A forest plot is the single most recognizable output of a meta-analysis. It displays each study's effect estimate alongside a pooled summary, letting readers instantly see where studies agree, where they diverge, and how much weight each one carries. If you are preparing a manuscript, a grant, or a thesis, knowing how to build and interpret this plot correctly is non-negotiable.
Try our free free forest plot maker to build publication-ready plots without writing a single line of code.
What You Need Before You Start
Before generating a forest plot, you need three things assembled in a clean spreadsheet or data file.
Effect size estimates for each study: odds ratios, risk ratios, standardized mean differences (Cohen's d or Hedges' g), or correlation coefficients depending on your outcome type.
Variance or confidence interval bounds for each estimate. Most software accepts either standard errors or the lower and upper bounds of the 95% confidence interval directly.
Study labels: author names, publication years, and sample sizes. These appear on the left axis and help readers locate familiar studies.
If you have not yet computed your effect sizes, use the free effect size tool to convert raw group means, proportions, or correlation coefficients into a common metric before importing them.
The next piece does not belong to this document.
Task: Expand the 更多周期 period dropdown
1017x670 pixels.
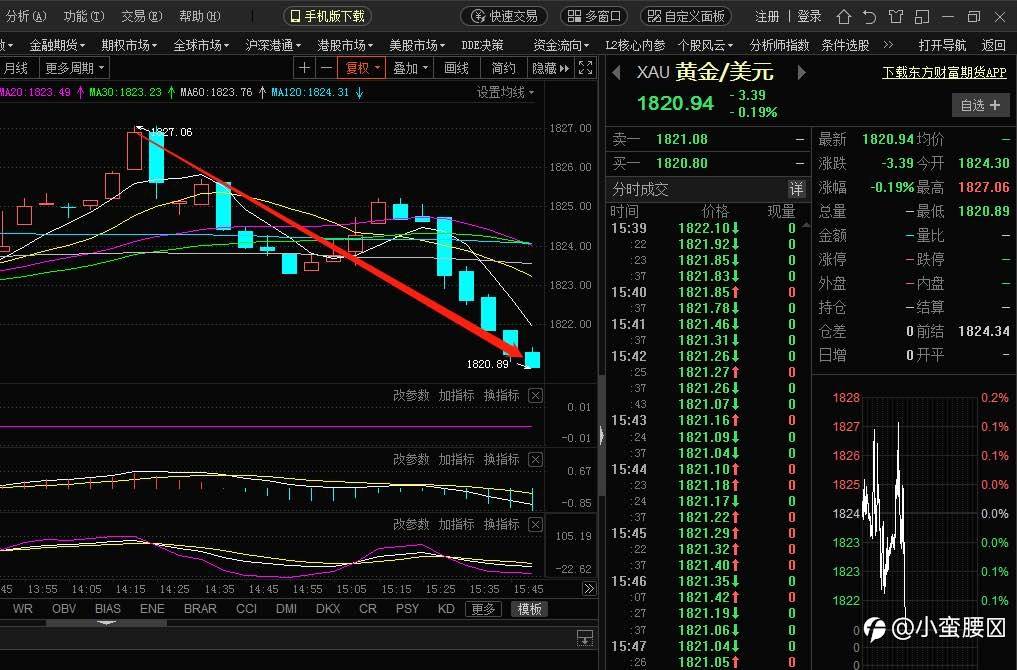Action: (x=75, y=67)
Choosing Your Heterogeneity Model: REML vs DerSimonian-Laird
The choice of variance estimator determines how much weight your random-effects model assigns to smaller versus larger studies, and it affects the width of the pooled confidence interval.
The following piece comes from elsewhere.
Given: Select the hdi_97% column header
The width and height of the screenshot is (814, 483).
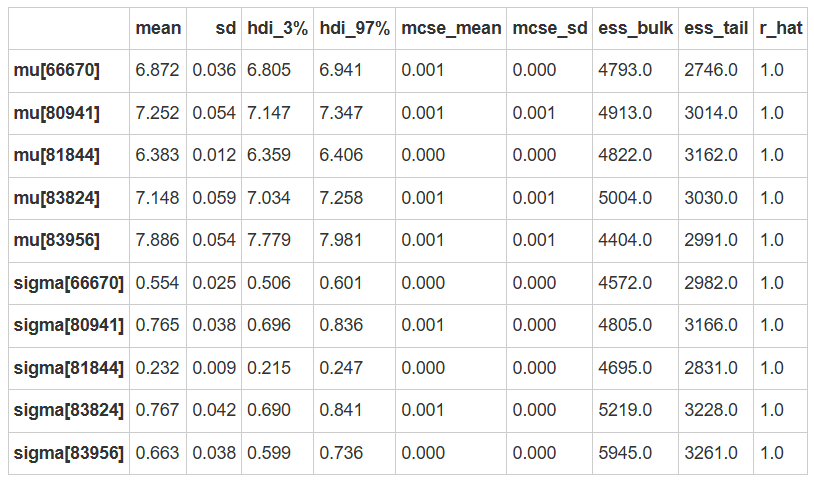Looking at the screenshot, I should pyautogui.click(x=354, y=28).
DerSimonian-Laird (DL) is the classic method. It uses a method-of-moments estimator for between-study variance (tau-squared) that is fast and widely cited. However, it tends to underestimate tau-squared when the number of studies is small, which can produce confidence intervals that are too narrow.
REML (Restricted Maximum Likelihood) is the modern default in most software packages including R's metafor and Stata's metan. REML produces less biased tau-squared estimates, especially with fewer than 20 studies, and is now recommended by the Cochrane Handbook for most applications.
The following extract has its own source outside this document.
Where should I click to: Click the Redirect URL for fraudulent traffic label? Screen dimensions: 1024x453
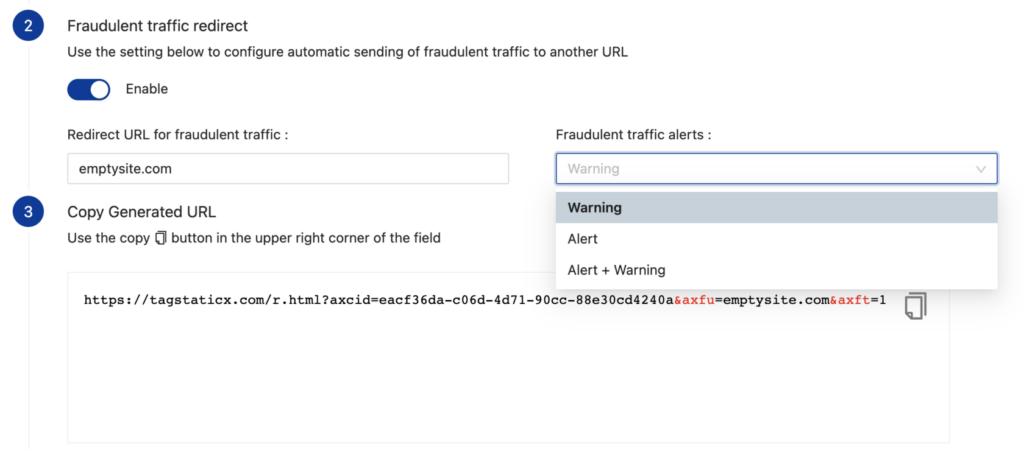pyautogui.click(x=178, y=135)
For a fixed-effect model, the choice does not apply because fixed-effect models assume no between-study variance. Use a fixed-effect model only when you have a strong theoretical reason to believe all studies are estimating exactly the same underlying true effect, which is rare in practice.
Practical guidance: default to REML unless a specific journal or method requires DL. When you switch estimators, recheck your I-squared, tau-squared, and the prediction interval width, because these will change.
Building the Plot: A Step-by-Step Walkthrough
Step 1: Import your data. In the forest plot creator, paste your study labels, effect sizes, and confidence interval bounds into the data entry panel. The tool accepts Cohen's d, Hedges' g, odds ratios, risk ratios, and correlation coefficients.
Step 2: Select your effect measure and model. Choose the effect size type that matches your data. Select random-effects with REML as your starting model. The plot will render immediately with study squares scaled by inverse variance weight.
Step 3: Read the study squares and lines. Each square represents one study's point estimate. The square's size reflects the study's weight in the analysis: larger squares mean more weight. The horizontal line through the square is the 95% confidence interval. A line that crosses the null (zero for mean differences, one for ratios) indicates a non-statistically-significant result for that study individually.
Step 4: Interpret the diamond. The pooled effect appears as a diamond at the bottom. The center of the diamond is the summary estimate. The left and right tips are the confidence interval limits. A narrow diamond means more precise pooled evidence; a wide diamond indicates high heterogeneity or few studies.
Step 5: Add the prediction interval. The prediction interval is the range where you expect 95% of true effects to fall in future similar studies. It is wider than the confidence interval and is arguably more important for clinical decision-making. If your confidence interval excludes the null but your prediction interval crosses it, the pooled effect may not replicate in every population. Always report the prediction interval alongside I-squared.
Step 6: Check your heterogeneity statistics. I-squared above 50% suggests substantial heterogeneity. Tau-squared gives the absolute variance in true effects. The Q statistic p-value tests whether heterogeneity exceeds chance, though it has low power with few studies.